Release Highlights 2021.2

SiteHopper: New Toolkit for Protein Binding Site Comparison

The 2021.2 release introduces SiteHopper TK, a new toolkit for searching a database containing design units for proteins with similar binding sites to a query design unit. The new SiteHopper TK provides toolkit level access to the SiteHopper application functionality released in 2021.1.

Besides providing toolkit level access, the 2021.2 release also brings several other improvements to SiteHopper. Efficiency of database building in SiteHopper is enhanced with the use of a multi-threaded approach. Furthermore, search is now possible on the CPU, enabling cross platform support of the toolkit and application. On Linux machines with an NVIDIA graphics card, the GPU is used as a pre-screening method, speeding up the search dramatically. A feature to exclude results based on a similarity threshold has been added that allows for more diversity in the protein targets with similar binding sites. The database storage format has also been revised.

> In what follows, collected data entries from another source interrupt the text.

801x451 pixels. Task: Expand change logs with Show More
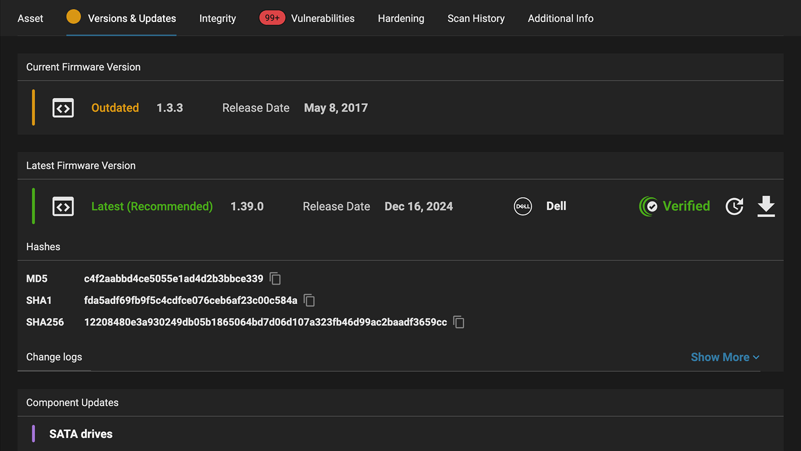coord(725,357)
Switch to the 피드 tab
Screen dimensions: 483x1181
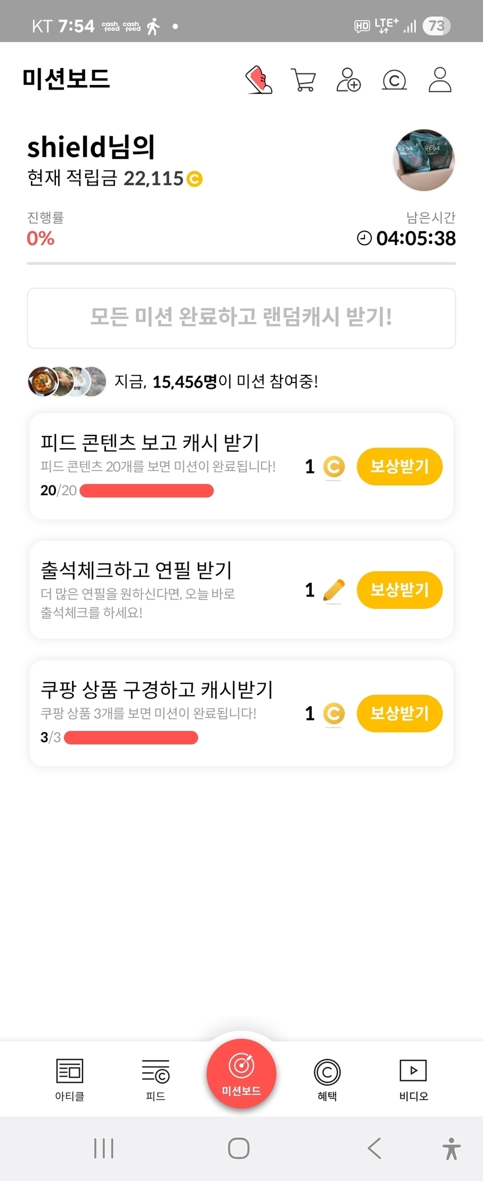155,1080
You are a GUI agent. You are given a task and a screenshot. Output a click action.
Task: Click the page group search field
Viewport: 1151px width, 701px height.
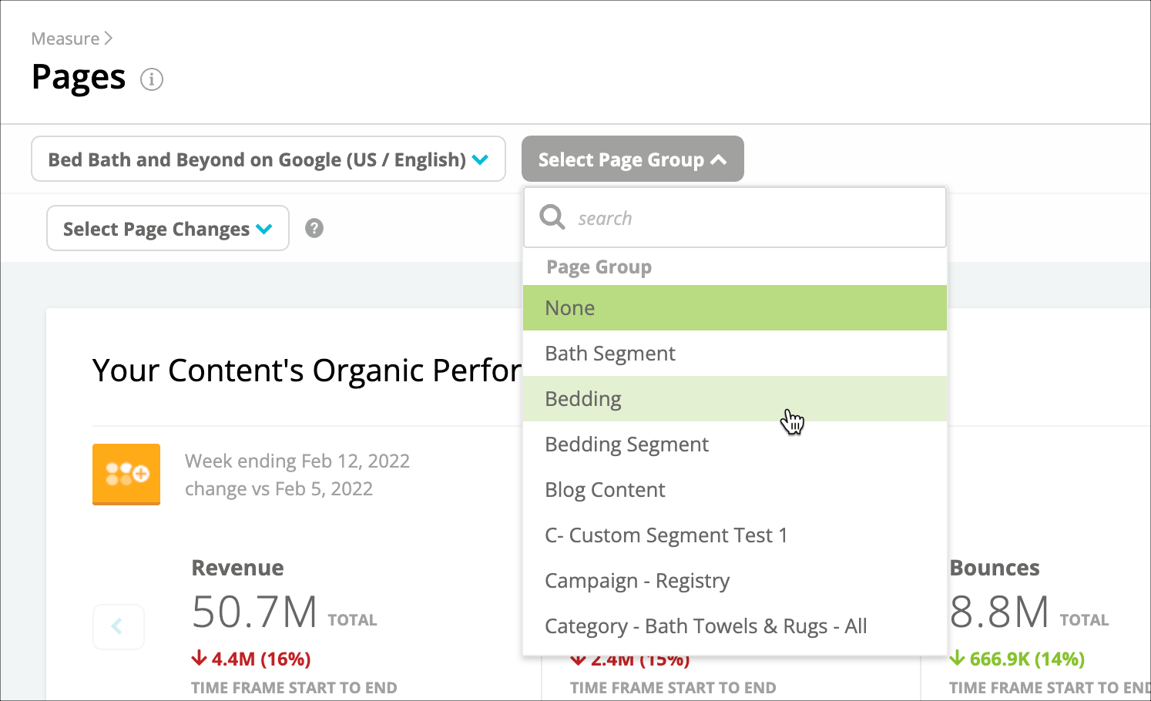[734, 217]
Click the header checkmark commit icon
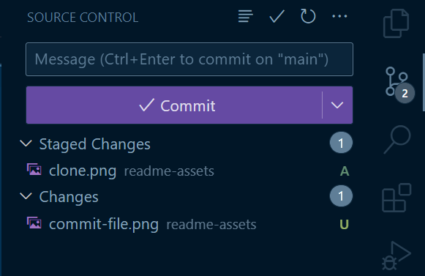Image resolution: width=425 pixels, height=276 pixels. point(277,16)
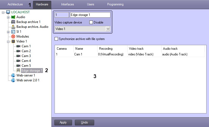The width and height of the screenshot is (209, 127).
Task: Open the Programming tab
Action: coord(115,4)
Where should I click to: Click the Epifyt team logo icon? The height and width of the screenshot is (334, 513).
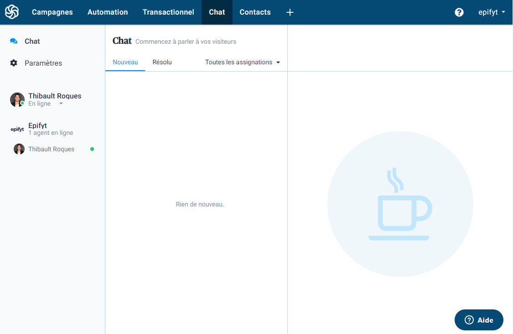pyautogui.click(x=17, y=129)
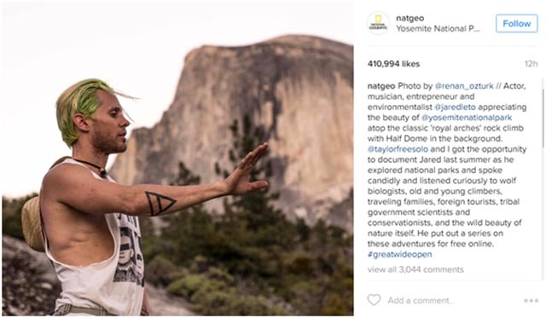Click the heart like icon
This screenshot has width=546, height=318.
[x=374, y=299]
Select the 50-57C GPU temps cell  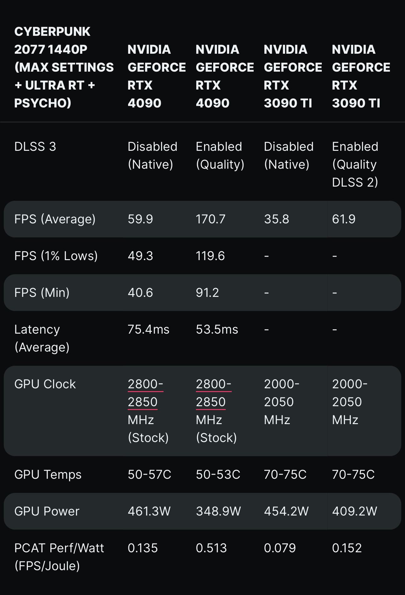tap(149, 474)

An example of a SiteHopper produced hit is shown in the figure below. 1UYG is a structure of human heat shock protein 90-alpha, bound to 8-(2,5-dimethoxy-benzyl)-2-fluoro-9H-purin-6-ylamine. 5IUN is a structure of the DesK-DesR complex, bound to AMP-PCP. The image on the left shows the overlay of 1UYG (green) and 5UIN (light yellow), zoomed out to show the major structural differences between the two proteins. The image on the right zooms in on the binding sites, with a surface showing the type of residues present in each binding site. Blue represents acidic, red represents basic, yellow represents polar, and white represents non polar. Despite a sequence similarity of only 46%, 1UYG and 5IUN may be targetable by similar ligands, as they have very similar steric and electrostatic properties in their binding sites.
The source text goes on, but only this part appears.